Jérôme Dreyfuss Seizes Great Recession With First U.S. Boutique
Tom Acitelli Nov. 30, 2009, 4:37 p.m.
The French handbag designer Jérôme Dreyfuss made a name for himself when he was barely in his 20s with an oeuvre that included corsets made of Scotch tape (they now hang in the Musée de la Mode); he’s now known for his luxe yet utilitarian totes and a slightly tempered vision. His sparse Paris store is scattered with bags at once slouchy and compartmental, modern but not trendy.

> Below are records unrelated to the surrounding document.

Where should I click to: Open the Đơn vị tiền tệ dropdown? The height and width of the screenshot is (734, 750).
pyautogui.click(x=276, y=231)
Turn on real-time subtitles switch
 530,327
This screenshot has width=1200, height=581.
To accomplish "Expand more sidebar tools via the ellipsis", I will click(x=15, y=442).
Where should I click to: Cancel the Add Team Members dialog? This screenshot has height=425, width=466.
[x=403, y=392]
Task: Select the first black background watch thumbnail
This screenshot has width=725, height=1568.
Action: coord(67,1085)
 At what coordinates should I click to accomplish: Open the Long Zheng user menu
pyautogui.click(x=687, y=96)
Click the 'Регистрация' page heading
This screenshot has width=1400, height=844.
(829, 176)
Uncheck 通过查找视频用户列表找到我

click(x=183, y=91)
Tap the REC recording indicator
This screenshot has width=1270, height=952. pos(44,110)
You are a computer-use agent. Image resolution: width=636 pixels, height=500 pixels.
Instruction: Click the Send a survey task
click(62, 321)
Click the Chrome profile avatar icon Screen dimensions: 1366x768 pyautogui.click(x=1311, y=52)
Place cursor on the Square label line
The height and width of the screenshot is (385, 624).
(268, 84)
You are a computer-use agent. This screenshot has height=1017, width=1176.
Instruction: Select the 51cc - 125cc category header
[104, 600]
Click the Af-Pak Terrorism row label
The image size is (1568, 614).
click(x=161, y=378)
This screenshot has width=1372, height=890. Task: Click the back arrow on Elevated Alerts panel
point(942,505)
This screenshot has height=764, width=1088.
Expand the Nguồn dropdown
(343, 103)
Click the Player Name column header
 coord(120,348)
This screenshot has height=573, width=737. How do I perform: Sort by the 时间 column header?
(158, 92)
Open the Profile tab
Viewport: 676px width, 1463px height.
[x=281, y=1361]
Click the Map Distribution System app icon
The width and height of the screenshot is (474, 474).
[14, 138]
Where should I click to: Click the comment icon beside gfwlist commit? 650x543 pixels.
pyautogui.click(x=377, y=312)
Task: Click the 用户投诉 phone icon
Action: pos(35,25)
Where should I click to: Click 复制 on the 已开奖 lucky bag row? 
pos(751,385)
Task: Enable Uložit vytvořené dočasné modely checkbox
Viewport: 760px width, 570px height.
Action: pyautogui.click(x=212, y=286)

The designer’s first U.S. boutique will open in January in the Gunther Building, at 475 Broome Street, surrounded by names like Catherine Malandrino, Custo Barcelona, Kate Spade and Jonathan Adler. The asking rent for the 2,486-square-foot space, according to Lansco’s Diane Mandel, was $105 a square foot. “Rents in Soho have come down significantly,” she noted. “Retailers, many from overseas who are looking to build a presence in the United States, realize that this is a great time to open a store in a prime location.”
The Gunther Building, bedecked in the ornately cast-iron details of its Second Empire inspiration, was built in 1871 and originally served as a commercial textile factory.
Lansco represented Jérôme Dreyfuss in the 10-year lease. The landlord, Gunther Building 1873 Corp., represented itself in the transaction.